つまり、バブルの頃には不動産投資に手が出せなかったサラリーマンも、金融機関から低金利で融資を受け、不動産を購入し、家賃収入(インカムゲイン)を得られるようになりました。また、サラリーマンは金融機関に対して信用があるので、長期間の融資を受けやすいという長所があります。
さらに、売る際にうまく売れば、買ったときより高く売れることもあるので、キャピタルゲインも得られます。ただ、やはり基本は長期保持によるインカムゲイン狙いとなります。不動産は、継続的に家賃収入があるということで「ストックビジネス」の典型とされます。なお、継続性がないビジネスを「フロービジネス」と言います。
不動産投資は、時間がたつほどに収入が蓄積され、金融機関への返済が進んで借入金の元金が減る(つまり資産部分が増える)という意味で、「時間を味方にする投資」と言えます。時間は誰にでも平等なので、この「時間」を資産を生み出すために活かすことで、大きな資産を築くことが可能です。
特徴(2)
実物であること
不動産は実物そのものが資産で、かつ、収益を生み出すものなので、まず、インフレに強いです。インフレ時には現金・預貯金の価値は目減りしますが、不動産は実物資産であり売却時の物価相当の価格になるので、その価値はそれほど目減りしません。
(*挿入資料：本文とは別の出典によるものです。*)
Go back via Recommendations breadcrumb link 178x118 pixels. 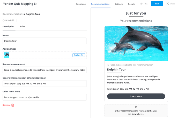point(13,14)
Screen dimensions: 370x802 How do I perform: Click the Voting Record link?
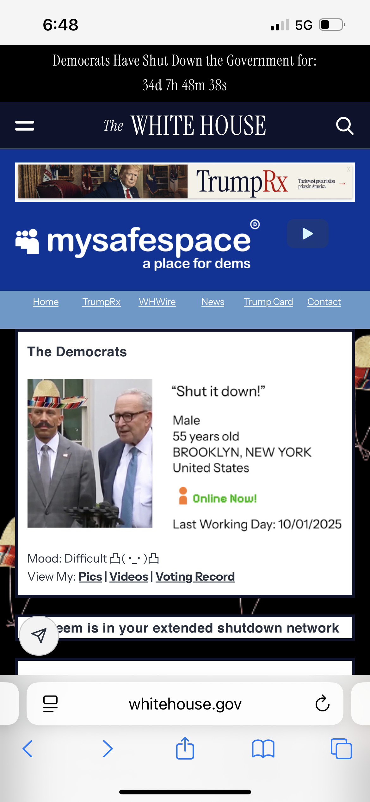coord(195,577)
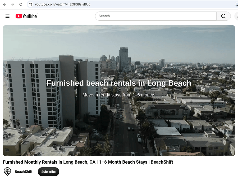Click the dark skyscraper in the video skyline
This screenshot has width=238, height=179.
coord(124,59)
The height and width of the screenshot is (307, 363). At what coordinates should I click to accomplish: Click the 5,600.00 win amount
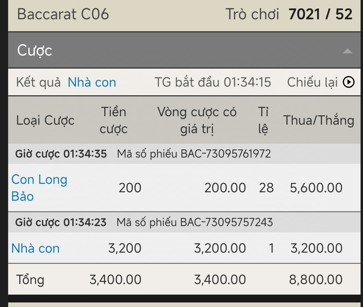tap(316, 188)
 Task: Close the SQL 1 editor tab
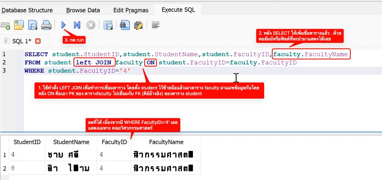37,41
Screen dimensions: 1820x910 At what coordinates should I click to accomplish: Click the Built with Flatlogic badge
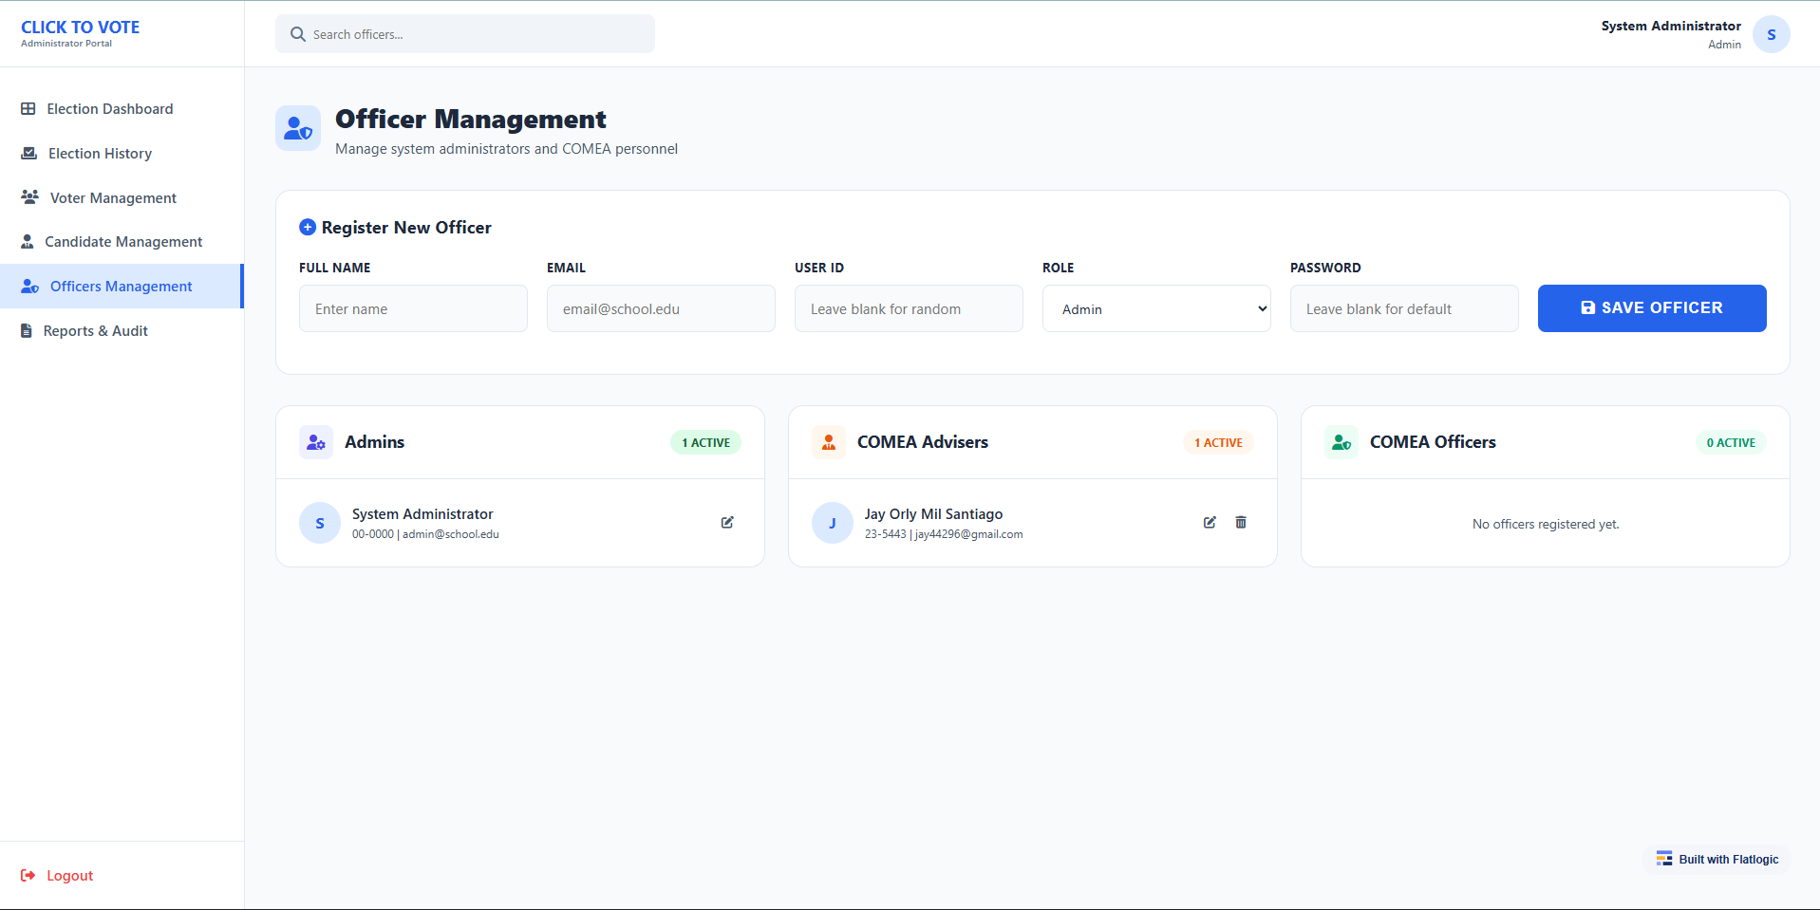coord(1717,860)
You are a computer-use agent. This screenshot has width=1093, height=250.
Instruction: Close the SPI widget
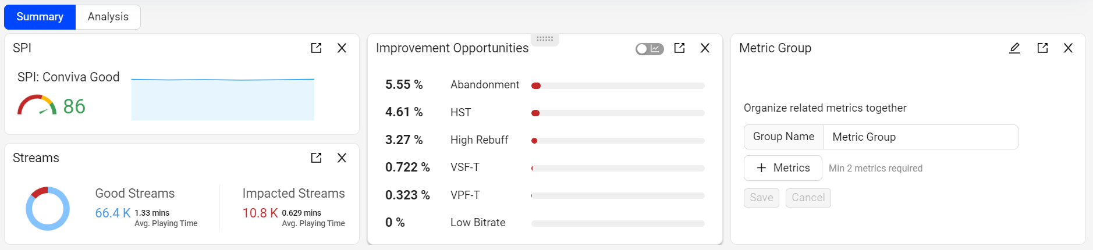[342, 48]
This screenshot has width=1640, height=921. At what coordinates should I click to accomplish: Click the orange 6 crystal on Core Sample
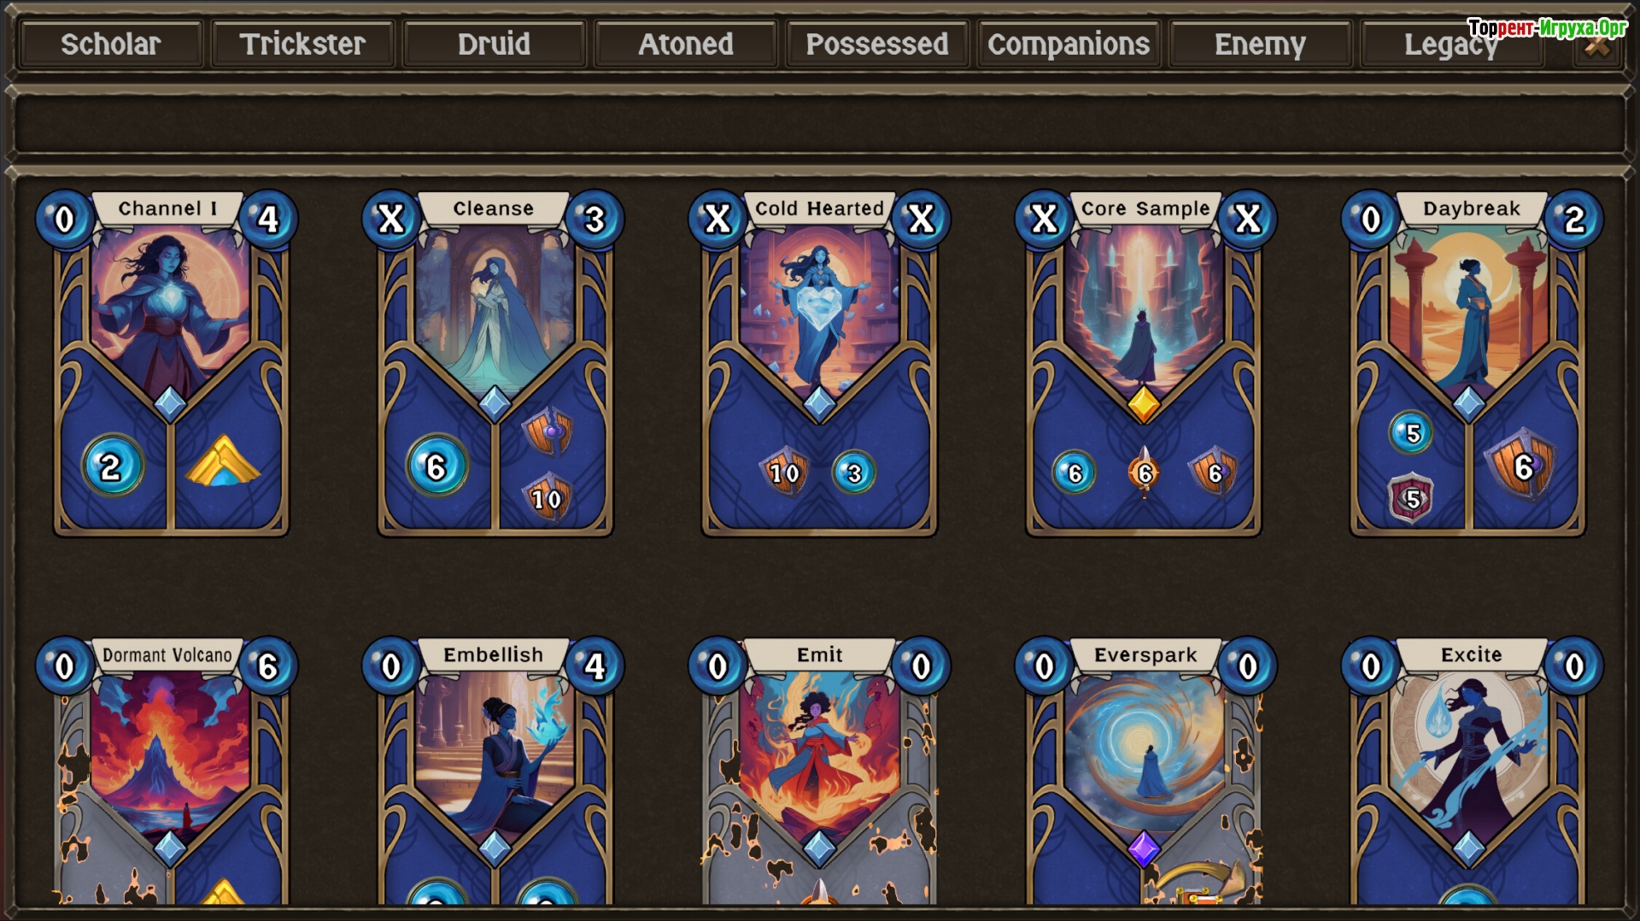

実際は、日本は長くデフレですが、デフレでも家賃はそれほど下がらず一定の収益を生み出しています。つまり、インフレ、デフレにかかわらず、危機の時代は実物資産が好まれます。実物資産の中でも不動産は家賃収入を生み出すという点で、金やプラチナといったほかの実物資産と違います。さらに、土地・建物の価値が完全にゼロになることがないことも不動産の長所です。
特徴(3)
この世に一つだけのもの
不動産は、みな、この世に一つしかありません。いわゆる区分マンションも、別の場所にあれば立地が違いますし、同じ建物でも部屋が違えば別物です。これを「特定物」と言います。
特定物とは、取引の目的物として当事者がそのものの個性に着目した物で、そうではない「不特定物」と民法などで区別されて扱いが異なります。不動産は新築でも土地のみでも、この世に一つしかないという、まさに特定物の典型です。動産も、たとえば中古車だと特定物になります。
特徴(4)
金額が大きい
投資対象とする不動産の種類にもよりますが、少なくとも数百万円以上のお金が動きます。価格変動そのものは少ないのですが、金額自体が大きいため、資産も利益も大きくなる一方で、損失も大きくなる可能性があります。